Namun Jepang mengakui kerusakan yang disebabkan gempa dan tsunami bulan Maret lebih buruk dari perkiraan semula.
Pemerintah dan operator PLTN Fukushima Daiichi baru-baru ini mengungkapkan bahwa reaktor No. 1 nyaris meleleh pada jam-jam pertama bencana.
Namun mereka masih yakin "penutupan PLTN" masih memungkinkan bulan Januari nanti.
Krisis ini memaksa 80.000 orang yang tinggal dalam radius 20 kilometer untuk mengungsi.
Pengungsian pekan ini dimulai dari kota-kota lebih jauh dari PLTN di Jepang utara.

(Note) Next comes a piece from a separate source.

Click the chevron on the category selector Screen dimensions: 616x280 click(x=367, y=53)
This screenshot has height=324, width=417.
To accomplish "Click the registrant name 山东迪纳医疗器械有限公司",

Pemerintah Jepang mengatakan meningkatnya radiasi mengancam kesehatan, kata wartawan BBC di Tokyo Roland Buerk.
Lantai meleleh

Sumber gambar, AP
Dalam beberapa hari ini operator PLTN menyatakan kerusakan yang dialami reaktor setelah gempa skala 9,0 dan tsunami lebih buruk dari perkiraan sebelumnya.
Para pejabat dari Tokyo Electric Power Company (Tepco) menyebutkan bahwa batang bahan bakar di reaktor itu mulai meleleh enam jam setelah tsunami 11 Maret menghantam sistem pendingin.
Dalam tempo 16 jam bahan bakar di reaktor satu melelehkan lantai ruang tempat reaktor itu sehingga menimbulkan lubang. Akibatnya, 3000 ton air yang tercemar bocor ke ruang bawah tanah gedung itu.
Para pejabat mengatakan, bahan bakar reaktor nomor dua dan tiga juga terbuka ke udara dan mungkin juga meleleh.
Temuan itu menyebabkan Tepco meninggalkan rencana membanjiri reaktor dengan air untuk mendinginkannya dalam proses yang disebut "penguburan air".
Sebaliknya, kata wartawan BBC, para pekerja akan berusaha membuat sistem pendingin yang stabil dengan memutar air yang ada di sana.
Sejumlah pakar khawatir air itu mengancam air tanah dan Samudra Pasifik.
Tepco juga mengatakan akan meningkatkan pemantauan radiasi di perairan di dekatnya dan mempelajari cara mencegah pencemaran air tanah.